§ **Element lookup records**:
______________________________
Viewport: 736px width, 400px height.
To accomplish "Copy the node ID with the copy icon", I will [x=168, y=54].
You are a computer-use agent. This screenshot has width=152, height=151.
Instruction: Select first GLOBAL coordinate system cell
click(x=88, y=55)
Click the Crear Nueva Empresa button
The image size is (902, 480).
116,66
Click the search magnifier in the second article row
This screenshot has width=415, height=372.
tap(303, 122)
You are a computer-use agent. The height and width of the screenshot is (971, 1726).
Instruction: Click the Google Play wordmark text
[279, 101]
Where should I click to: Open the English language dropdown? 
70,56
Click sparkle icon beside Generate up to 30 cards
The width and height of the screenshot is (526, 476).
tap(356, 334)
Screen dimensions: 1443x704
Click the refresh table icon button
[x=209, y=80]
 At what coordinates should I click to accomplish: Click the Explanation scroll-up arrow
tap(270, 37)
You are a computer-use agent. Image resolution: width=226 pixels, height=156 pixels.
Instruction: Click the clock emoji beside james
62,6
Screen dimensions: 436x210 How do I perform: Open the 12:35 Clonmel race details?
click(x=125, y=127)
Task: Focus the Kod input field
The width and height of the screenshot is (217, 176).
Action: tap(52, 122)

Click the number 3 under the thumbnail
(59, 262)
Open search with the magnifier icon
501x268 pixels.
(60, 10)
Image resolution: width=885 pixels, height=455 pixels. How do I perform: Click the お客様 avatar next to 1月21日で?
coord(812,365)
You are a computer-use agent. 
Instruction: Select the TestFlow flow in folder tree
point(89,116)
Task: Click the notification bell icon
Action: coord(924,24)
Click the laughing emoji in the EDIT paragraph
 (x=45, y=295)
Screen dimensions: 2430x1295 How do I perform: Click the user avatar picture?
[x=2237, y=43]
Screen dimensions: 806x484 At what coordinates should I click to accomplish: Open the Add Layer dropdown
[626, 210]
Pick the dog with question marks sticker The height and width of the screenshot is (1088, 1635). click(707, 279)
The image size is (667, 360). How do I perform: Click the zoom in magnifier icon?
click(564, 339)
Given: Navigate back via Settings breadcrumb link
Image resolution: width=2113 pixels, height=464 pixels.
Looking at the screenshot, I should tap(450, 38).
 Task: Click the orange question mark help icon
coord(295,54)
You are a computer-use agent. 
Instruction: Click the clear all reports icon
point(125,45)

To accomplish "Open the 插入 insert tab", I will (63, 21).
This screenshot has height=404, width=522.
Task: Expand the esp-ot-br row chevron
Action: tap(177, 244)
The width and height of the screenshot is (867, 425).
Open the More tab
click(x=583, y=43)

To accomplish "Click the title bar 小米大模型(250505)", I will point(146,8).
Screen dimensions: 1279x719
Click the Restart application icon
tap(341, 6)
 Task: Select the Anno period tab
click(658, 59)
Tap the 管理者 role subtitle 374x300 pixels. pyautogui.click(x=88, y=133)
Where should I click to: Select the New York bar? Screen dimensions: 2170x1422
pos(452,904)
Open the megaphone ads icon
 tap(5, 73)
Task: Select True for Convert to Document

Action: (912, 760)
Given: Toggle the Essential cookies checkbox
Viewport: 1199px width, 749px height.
______________________________
§ **Task requirements**:
Starting at the line that contains "Task: Select True for Convert to Document" and continuing through the last of the lines, write those lines out again, requests included. Multiply each coordinate in the answers by 2.2 and round it to a whole number, with halves rounded up.

§ **Exercise solution**:
Task: Select True for Convert to Document

Action: (2006, 1672)
Given: Toggle the Essential cookies checkbox
Viewport: 1199px width, 749px height.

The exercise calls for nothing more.